___ EXERCISE MATERIAL ___

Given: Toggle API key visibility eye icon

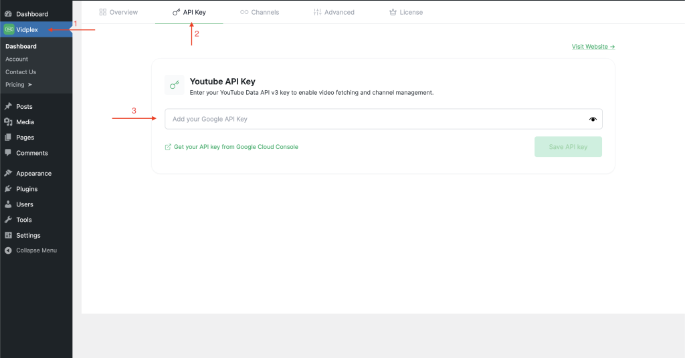Looking at the screenshot, I should point(593,120).
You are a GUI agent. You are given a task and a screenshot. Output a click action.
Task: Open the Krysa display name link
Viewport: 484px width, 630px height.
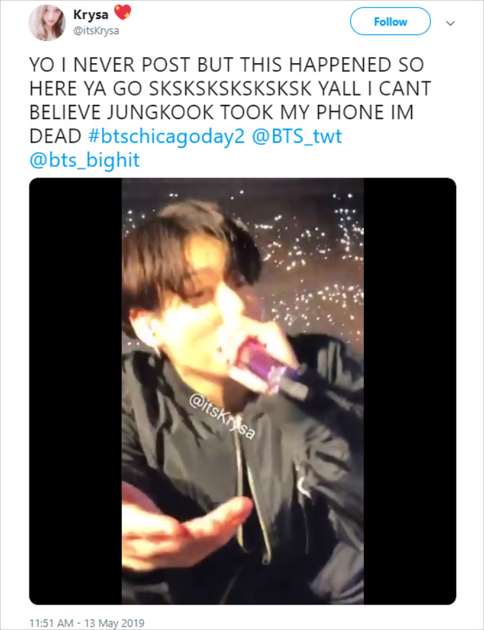(x=91, y=15)
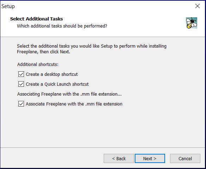Continue the install with Next
Image resolution: width=206 pixels, height=169 pixels.
pos(150,158)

___

- TASK -
With the pictures excluded, the line containing "You are a GUI" and every line after it through the end of the data above are to be transcribed exactly, and nothing more.

- SOLUTION TO THIS TASK -
You are a GUI agent. You are given a task and a screenshot. Output a click action.
Task: Open the Krysa display name link
Viewport: 484px width, 630px height.
(x=91, y=15)
Continue the install with Next
Image resolution: width=206 pixels, height=169 pixels.
pos(150,158)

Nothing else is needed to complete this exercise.